The creditors have examined the witnesses and prosecuted the case with the greatest diligence, and much testimony has been taken. It appears that one of the objecting creditors, who were stockbrokers, had brought suit against the bankrupt, and trial was had in December, 1911. Upon the 15th day of that month a verdict was rendered for the plaintiffs, upon which judgment was entered upon the 12th day of January, 1912. Bankruptcy was instituted upon March 29, 1912.
Upon the same day on which the verdict was rendered against the bankrupt, he obtained from his brokers $2,000 in the form of cash, which was kept in the company’s strong-box a few days, later deposited in the name of the company's cashier, and upon the 1st day of February, 1912, returned into an account in the name of the bankrupt’s wife, with which he continued to speculate.
Dispute has arisen as to whether the broker suggested this course of procedure, or whether the bankrupt asked the broker to do it in this way. It appears to be the fact that the broker did suggest that the money could be left in this particular form of account, and that the broker did not figure up the bankrupt’s balance, but in a sense loaned or advanced upon his own credit, as one of the firm, this sum of $2,-000 to the bankrupt.
It is apparent, also, that the bankrupt and the broker had in mind at the time the necessities of the bankrupt in the way of living expenses, and that they both knew of the probability of a judgment going against De Mauriac. It is also apparent that this was an endeavor to place $2,000 out of the reach of ,De Mauriac’s creditors, and, even if the money was loaned by the broker, title was vested in the bankrupt, and his creditors had the right to obtain the money upon execution.
As a matter of fact the money was not used for household necessities, but these were met from any and every source, including the play
At the time the bankruptcy petition was filed, certain accounts, such as the Alice De Mauriac “short account'.’ were in existence, of which the trustee did riot learn for a long time, and which showed a credit balance. Although this account was in Mrs. De Mauriac’s name, it was actually the bankrupt’s property, and he used it as his own, and should have included it in his assets.
The testimony finally shows, however, that at the time the petition was filed and the schedules made out the balance of all the accounts with the broker was either a debit balance, or very small on the credit side, and by the advice of De Mauriac’s attorney (it being De Mauriac’s .opinion that the balance would be upon the wrong side, but that the broker would not hold him for this slight debt) nothing was put in the schedules with respect thereto.
As to this last objection, it is apparent that if De Mauriac had been entirely frank, and had not indicated that he considered the brokers’ accounts as outside of his creditors’ reach, there would be insufficient ground for denying discharge.

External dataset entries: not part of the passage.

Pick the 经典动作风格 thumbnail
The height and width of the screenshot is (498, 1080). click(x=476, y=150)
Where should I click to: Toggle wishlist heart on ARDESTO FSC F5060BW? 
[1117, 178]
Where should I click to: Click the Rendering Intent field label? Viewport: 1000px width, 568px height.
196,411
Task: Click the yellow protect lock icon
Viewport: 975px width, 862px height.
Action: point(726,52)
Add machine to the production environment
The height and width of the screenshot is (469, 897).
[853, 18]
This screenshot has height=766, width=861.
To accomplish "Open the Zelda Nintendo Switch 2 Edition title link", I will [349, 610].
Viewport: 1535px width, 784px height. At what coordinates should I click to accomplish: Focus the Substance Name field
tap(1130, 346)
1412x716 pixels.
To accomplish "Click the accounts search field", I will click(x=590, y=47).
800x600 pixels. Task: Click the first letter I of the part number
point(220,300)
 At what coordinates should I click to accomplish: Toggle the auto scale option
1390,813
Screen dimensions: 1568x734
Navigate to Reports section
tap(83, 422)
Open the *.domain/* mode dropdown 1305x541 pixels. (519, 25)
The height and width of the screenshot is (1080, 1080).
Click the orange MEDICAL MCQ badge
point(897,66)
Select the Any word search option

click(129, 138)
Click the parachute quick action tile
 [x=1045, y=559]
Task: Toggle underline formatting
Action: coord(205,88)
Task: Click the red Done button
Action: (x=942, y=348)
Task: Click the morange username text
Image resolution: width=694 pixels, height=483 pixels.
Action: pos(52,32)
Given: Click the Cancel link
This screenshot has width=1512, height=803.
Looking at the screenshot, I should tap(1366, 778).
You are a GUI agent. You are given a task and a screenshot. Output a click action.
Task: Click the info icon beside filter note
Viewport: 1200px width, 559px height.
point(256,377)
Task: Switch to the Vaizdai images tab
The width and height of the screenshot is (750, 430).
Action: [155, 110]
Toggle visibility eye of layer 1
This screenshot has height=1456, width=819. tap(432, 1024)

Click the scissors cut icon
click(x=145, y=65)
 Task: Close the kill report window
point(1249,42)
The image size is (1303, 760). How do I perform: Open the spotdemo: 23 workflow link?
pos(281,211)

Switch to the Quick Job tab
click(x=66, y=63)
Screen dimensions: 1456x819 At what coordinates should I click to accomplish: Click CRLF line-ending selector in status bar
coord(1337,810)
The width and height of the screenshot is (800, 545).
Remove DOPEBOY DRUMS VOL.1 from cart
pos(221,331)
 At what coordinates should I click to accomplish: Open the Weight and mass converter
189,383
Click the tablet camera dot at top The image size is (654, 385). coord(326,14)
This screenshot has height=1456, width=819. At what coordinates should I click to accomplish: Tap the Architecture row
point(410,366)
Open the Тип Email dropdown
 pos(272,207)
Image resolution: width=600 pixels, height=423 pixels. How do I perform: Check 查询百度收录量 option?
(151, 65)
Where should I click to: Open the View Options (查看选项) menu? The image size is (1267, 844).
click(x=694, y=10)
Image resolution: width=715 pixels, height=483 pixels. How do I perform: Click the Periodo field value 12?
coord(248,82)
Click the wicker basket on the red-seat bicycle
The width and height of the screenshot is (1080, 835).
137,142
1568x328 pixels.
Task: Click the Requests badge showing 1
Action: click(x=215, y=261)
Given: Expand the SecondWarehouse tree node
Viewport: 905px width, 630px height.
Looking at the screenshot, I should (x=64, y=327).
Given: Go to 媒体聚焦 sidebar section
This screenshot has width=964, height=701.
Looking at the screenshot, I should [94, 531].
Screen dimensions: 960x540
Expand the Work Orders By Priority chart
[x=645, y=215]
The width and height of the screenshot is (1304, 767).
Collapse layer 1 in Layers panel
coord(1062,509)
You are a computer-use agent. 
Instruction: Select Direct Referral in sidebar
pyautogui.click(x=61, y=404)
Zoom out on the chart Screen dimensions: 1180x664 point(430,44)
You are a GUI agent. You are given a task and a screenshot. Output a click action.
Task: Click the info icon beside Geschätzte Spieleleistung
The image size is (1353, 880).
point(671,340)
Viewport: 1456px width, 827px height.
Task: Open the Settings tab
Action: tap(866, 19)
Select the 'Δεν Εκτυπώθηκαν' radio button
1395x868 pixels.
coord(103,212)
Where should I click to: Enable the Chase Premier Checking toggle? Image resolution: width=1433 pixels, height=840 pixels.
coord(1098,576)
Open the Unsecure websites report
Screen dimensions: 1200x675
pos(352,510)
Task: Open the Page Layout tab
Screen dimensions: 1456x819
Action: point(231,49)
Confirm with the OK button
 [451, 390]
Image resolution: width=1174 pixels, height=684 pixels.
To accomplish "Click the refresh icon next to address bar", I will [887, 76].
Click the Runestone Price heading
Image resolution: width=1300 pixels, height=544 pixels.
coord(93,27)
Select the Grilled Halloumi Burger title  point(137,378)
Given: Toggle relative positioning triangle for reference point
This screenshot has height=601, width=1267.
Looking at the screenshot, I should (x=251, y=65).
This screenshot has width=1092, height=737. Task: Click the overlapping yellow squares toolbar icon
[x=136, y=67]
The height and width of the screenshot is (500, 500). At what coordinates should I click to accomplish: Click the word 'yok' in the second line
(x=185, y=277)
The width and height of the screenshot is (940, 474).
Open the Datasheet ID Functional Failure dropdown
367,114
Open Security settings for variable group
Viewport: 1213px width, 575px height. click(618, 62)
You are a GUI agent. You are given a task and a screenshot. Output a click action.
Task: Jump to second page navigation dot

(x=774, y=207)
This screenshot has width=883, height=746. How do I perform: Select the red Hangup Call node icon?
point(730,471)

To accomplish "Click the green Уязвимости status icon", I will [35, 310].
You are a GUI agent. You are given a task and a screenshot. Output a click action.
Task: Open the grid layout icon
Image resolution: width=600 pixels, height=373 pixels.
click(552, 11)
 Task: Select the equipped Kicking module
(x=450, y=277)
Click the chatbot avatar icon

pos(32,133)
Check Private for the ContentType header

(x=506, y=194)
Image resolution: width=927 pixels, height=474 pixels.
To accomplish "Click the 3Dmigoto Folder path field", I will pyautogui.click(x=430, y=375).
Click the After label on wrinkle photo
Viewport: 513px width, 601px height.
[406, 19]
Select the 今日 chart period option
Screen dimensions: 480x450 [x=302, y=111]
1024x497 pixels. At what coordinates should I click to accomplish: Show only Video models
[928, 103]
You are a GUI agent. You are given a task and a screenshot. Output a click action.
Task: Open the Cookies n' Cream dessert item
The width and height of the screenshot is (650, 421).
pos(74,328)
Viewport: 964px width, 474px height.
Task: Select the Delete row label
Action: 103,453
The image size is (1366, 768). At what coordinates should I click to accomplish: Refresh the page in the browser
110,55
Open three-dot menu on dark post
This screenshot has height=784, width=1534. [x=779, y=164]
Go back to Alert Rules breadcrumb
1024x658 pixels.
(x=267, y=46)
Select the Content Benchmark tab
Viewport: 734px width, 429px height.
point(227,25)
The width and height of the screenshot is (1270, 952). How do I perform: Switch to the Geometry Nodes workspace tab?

Taken with the first allegation, as to the concealment of the $2,000, it is apparent that the attorney’s advice was based upon De Mauriac’s statement as to these accounts, and that De Mauriac’s actions with respect thereto did not show any attempt to put his creditors in possession of the information which they were entitled to have.
As to the first allegation, viz., the concealment of the $2,000, but one construction can be given to what De Mauriac did. Whether the money was his, or was borrowed, his estate was enriched by that amount, which was available at that time to his creditors, and he concealed the sum prior to bankruptcy, used it for his own'purposes, and in, the name of his wife, who appears to have supposed that it was really hers, and that her husband’s actions were within his rights.
Such disregard for his creditors’ rights and for the law makes out a plain case of concealment of assets, with the idea of delaying, hindering, and defrauding creditors in realizing upon their debts. As this occurred within four months before bankruptcy, it is sufficient to prevent discharge, and the additional indifference shown by De Mauriac in giving the information to his attorney, at the time of making up the schedules, strengthens the conclusion of the court that the discharge should be denied.